Again this is meant as be aware (and neither warning or danger) – some of the streets are so narrow that almost only one person does “fit” through it. It can get very much difficult to pass when oncoming foot traffic is approaching from the other side. Venezia is full with these small streets, and even when you don’t expect small streets according to the map – they are there and make getting ahead difficult. That is also one of the reasons why I recommended in the packlist to travel with a backpack (as opposed to suitcase). I did see so many poor tourists struggling with their suitcases in these narrow lanes and then traffic jams happened. Of course, the occasional Eurodisney visitor gets trapped in the small streets as well, and, according to his/her belief, can’t imagine that there are actually locals that need to use these streets to move from A to B – so it gets even more congested.
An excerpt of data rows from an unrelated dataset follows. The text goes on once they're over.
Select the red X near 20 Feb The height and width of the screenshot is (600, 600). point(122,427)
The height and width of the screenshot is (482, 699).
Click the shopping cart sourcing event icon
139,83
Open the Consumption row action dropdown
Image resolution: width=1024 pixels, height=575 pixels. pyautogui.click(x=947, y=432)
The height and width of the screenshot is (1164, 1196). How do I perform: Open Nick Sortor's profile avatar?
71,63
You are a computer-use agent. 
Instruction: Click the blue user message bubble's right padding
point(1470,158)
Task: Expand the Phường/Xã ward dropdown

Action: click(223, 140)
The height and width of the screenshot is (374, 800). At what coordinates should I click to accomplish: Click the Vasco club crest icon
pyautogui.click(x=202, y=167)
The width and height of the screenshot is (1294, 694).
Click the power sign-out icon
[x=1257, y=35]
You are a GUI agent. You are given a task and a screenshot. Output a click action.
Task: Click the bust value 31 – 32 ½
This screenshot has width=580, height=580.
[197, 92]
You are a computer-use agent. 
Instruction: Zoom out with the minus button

The first time we travelled to Venice from Padova by train, a young lady walked through the car and placed a small cello wrapped trinket on the seats or tables of each passanger, said nothing , then walked away.
Not aware of what was going on, I examined it, but did not open the wrapper. A few moments later, this same lady returned and collected these packages, and for those unlucky enough to have kids or were just too curious for their own good, she extracted a donation in exchange for the opened packet.
Scam, or charitable donation, who is to say. Just be aware this lady, or others like her, are not giving you a welcoming gift to Venice, you are expected to pay for it. The claim that they are impaired has been disproven countless times by authorities, but it is your call.
This has occured 'well' over a dozen times to us this past year, and to other destinations as well.
If you have young children, consider bringing a backpack type device for carrying them, as strollers are a bad idea. There are so many bridges with steps that you will soon be tired of having to lift the stroller EVERY time you come up to one. If you are traveling alone with a child in a stroller, even worse, as you won't have help lugging it up and down every bridge (there are dozens!). Not all bridges are as big as the one pictured, but you'll come to a new bridge every couple minutes or so.
It might be the only one ever, but I got lost in Venice. Really lost...
It was no problem at all to find the Piazza San Marco, since there were signs all over town.
But when I should get back to the trainstation... I thought it would be just to follow the same signs, but the problem is that these signs are everywhere, not just at the street that leads to the trainstation.
The first mistake I did was to go to Venice without a map. The second one was to not buy a map when I was at Piazza San Marco.
I was lucky enough to find a boatstation with big boats that are going around in the biggers canales, among them the one that leads to the trainstation. Lucky for me, otherwise I would still be trying to find my way out of the labyrint...
I was at a loose end in Venice, strolling about, up and down all the stairs on all the bridges, down the narrow! alleyways, watching the hordes fighting to get on and off the vaporetti.
My daughter had noticed in Rome that all the visible injuries seemed to be whiplash - so many neck braces (motor scooters?) but in Venice it was broken legs. She reckoned it was the treacherous step onto the vaporetti - but I thought the cobblestones might have had something to do with it too.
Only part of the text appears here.